What needs to be done
The answer should consist of each line from the data below that includes "Enable".

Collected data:
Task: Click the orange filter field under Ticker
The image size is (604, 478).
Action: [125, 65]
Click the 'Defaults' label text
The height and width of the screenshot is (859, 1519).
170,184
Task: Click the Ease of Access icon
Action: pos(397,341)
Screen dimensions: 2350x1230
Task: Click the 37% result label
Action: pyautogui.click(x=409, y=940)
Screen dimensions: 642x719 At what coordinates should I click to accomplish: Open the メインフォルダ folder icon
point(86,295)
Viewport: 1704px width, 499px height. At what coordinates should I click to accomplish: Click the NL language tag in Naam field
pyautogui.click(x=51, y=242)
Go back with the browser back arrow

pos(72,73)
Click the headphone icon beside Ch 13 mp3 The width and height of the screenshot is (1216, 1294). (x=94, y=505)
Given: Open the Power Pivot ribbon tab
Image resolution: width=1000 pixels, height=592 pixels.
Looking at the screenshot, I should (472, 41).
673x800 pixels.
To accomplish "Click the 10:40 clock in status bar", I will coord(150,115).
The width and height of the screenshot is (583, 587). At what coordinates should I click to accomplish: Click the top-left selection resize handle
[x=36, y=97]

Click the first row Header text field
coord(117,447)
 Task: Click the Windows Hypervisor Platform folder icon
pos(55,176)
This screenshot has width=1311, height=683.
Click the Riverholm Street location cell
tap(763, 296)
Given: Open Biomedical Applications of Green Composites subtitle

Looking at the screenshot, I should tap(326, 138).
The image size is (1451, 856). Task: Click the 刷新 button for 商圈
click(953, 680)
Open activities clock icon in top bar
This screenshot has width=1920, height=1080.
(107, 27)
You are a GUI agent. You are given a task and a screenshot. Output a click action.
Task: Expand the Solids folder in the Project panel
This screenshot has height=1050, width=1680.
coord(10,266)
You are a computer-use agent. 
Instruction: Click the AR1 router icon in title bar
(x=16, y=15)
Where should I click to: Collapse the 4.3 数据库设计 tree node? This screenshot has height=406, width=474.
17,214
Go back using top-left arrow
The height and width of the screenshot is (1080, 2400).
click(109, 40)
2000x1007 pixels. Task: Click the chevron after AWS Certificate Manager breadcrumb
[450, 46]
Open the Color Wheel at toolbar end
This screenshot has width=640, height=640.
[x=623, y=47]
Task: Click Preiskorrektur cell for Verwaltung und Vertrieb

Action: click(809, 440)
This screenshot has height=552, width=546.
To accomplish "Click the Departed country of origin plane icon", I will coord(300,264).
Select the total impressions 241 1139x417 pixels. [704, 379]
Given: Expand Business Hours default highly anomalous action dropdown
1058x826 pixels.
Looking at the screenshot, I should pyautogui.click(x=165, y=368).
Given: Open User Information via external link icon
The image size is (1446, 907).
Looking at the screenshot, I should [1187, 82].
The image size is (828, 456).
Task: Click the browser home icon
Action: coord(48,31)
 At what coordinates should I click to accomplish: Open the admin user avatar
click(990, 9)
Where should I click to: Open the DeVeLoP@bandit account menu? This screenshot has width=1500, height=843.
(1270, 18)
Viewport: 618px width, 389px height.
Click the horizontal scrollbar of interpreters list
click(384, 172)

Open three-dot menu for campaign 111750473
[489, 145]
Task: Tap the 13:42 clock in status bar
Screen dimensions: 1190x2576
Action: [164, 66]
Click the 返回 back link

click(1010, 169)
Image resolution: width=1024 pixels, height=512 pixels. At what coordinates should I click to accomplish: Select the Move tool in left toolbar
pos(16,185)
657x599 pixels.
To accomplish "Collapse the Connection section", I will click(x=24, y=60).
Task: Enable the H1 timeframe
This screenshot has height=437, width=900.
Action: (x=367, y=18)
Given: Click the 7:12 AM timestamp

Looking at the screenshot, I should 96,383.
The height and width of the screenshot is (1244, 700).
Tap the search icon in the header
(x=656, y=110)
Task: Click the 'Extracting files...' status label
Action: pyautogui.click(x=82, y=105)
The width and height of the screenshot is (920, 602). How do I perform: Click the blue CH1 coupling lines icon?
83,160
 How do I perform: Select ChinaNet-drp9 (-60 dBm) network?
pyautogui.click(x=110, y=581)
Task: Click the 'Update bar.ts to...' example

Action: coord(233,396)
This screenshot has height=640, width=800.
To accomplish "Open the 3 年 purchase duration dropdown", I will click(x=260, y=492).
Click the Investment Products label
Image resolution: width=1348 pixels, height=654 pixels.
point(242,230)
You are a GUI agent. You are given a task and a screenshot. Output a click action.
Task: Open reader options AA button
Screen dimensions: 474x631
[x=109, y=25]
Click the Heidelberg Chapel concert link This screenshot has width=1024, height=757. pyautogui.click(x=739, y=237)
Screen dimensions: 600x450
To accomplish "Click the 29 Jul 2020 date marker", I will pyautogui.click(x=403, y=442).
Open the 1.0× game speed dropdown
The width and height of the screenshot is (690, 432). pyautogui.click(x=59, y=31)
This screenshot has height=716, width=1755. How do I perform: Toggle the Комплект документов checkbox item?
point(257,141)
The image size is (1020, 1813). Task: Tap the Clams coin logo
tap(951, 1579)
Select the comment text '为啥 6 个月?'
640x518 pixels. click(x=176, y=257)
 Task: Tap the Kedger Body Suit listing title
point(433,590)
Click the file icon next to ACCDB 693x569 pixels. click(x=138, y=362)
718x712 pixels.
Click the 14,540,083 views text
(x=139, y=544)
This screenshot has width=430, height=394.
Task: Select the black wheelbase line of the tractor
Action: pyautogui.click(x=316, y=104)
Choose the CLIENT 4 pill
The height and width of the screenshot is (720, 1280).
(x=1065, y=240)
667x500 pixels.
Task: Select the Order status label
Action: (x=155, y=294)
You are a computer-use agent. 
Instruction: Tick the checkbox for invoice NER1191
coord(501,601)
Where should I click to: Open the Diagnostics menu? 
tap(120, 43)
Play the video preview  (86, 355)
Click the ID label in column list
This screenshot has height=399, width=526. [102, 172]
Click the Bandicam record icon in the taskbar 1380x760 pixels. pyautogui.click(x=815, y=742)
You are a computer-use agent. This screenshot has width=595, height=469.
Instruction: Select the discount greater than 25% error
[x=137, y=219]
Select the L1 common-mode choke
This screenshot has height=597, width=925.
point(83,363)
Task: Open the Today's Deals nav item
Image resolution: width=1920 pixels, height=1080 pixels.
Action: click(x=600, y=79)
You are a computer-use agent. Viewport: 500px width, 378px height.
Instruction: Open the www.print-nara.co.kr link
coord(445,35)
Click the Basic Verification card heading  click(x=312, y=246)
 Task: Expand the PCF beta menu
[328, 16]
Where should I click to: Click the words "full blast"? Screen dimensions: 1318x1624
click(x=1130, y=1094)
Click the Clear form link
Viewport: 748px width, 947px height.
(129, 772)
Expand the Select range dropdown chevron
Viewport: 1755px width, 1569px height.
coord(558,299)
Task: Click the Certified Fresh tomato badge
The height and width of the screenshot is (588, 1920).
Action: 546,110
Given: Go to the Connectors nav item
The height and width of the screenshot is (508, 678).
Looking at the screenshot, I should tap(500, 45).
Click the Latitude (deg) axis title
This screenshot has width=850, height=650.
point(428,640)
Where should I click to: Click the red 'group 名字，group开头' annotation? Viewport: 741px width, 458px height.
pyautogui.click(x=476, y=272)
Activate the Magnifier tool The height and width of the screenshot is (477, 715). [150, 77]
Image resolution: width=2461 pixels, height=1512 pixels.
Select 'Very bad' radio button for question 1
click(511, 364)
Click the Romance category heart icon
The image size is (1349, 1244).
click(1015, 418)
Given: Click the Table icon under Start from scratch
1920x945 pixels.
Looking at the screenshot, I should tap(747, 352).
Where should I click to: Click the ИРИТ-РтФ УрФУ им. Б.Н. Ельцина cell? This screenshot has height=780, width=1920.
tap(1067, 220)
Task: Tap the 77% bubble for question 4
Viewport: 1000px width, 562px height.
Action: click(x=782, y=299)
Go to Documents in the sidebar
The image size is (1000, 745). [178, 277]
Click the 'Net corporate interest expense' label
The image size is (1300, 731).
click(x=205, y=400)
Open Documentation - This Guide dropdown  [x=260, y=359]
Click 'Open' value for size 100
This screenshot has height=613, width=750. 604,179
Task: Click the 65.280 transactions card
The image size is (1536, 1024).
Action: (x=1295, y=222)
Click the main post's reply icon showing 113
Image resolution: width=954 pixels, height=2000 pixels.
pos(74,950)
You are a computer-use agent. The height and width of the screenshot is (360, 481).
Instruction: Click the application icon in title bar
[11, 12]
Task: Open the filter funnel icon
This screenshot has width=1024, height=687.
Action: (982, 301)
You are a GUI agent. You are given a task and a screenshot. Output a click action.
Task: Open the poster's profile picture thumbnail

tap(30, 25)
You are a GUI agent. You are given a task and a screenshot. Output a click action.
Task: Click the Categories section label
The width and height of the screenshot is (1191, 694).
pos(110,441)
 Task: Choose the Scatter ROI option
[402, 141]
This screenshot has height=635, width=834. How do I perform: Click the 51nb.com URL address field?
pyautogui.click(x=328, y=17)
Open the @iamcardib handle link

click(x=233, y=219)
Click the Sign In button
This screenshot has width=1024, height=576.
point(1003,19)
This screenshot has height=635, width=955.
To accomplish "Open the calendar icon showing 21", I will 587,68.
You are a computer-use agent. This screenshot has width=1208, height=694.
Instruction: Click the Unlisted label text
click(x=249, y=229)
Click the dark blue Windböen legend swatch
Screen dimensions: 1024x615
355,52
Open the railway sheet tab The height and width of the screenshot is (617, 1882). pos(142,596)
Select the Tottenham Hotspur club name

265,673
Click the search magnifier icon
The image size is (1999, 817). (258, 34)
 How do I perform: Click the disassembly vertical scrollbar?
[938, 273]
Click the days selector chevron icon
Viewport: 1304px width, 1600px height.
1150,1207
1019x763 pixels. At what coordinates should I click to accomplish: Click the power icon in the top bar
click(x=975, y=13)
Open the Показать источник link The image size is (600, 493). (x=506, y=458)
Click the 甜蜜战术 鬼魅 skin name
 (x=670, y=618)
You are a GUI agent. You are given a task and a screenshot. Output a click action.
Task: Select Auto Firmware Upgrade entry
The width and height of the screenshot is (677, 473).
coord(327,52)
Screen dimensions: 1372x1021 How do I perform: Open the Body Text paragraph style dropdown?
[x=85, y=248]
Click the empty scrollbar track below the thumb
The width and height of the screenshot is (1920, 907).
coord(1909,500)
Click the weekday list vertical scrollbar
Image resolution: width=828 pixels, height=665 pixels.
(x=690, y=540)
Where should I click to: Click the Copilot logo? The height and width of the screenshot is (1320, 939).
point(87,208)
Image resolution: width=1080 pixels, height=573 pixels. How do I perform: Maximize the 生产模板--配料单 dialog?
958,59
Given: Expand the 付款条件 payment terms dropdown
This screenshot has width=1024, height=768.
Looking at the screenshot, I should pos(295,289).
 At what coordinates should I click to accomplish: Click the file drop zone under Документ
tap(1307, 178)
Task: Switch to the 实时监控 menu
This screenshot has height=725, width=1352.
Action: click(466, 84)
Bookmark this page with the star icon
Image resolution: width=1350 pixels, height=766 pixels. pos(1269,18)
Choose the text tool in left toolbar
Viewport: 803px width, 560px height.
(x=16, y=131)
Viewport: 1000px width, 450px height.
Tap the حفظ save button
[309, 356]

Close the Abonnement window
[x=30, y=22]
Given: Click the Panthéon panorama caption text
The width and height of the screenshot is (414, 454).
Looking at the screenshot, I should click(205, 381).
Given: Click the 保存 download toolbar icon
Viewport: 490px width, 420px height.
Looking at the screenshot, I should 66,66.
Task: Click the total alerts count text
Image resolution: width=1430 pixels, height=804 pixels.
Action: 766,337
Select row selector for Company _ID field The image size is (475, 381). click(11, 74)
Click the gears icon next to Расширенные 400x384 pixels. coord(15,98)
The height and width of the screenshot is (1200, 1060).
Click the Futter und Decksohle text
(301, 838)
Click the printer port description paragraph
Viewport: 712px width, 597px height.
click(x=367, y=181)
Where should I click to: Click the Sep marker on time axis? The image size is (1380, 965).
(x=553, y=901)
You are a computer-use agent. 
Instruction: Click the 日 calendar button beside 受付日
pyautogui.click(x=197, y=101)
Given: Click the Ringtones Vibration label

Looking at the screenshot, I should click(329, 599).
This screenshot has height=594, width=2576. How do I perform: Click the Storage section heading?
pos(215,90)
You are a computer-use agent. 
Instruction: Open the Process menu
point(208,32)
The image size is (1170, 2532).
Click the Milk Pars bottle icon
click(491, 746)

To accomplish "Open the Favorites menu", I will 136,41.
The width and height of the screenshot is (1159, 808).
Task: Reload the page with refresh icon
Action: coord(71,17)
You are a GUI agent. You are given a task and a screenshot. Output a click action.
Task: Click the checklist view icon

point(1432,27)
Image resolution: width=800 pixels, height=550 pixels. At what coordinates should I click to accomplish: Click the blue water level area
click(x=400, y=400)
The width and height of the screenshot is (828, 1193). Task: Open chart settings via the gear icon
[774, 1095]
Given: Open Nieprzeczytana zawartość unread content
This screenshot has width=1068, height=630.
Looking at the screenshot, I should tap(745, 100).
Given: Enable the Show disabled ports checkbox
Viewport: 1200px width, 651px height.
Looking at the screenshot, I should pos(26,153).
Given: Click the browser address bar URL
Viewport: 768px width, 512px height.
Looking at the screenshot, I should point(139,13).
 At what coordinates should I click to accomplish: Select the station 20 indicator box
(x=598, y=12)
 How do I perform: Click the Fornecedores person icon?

Task output
Task: Enable the H1 timeframe
Given: Enable the Show disabled ports checkbox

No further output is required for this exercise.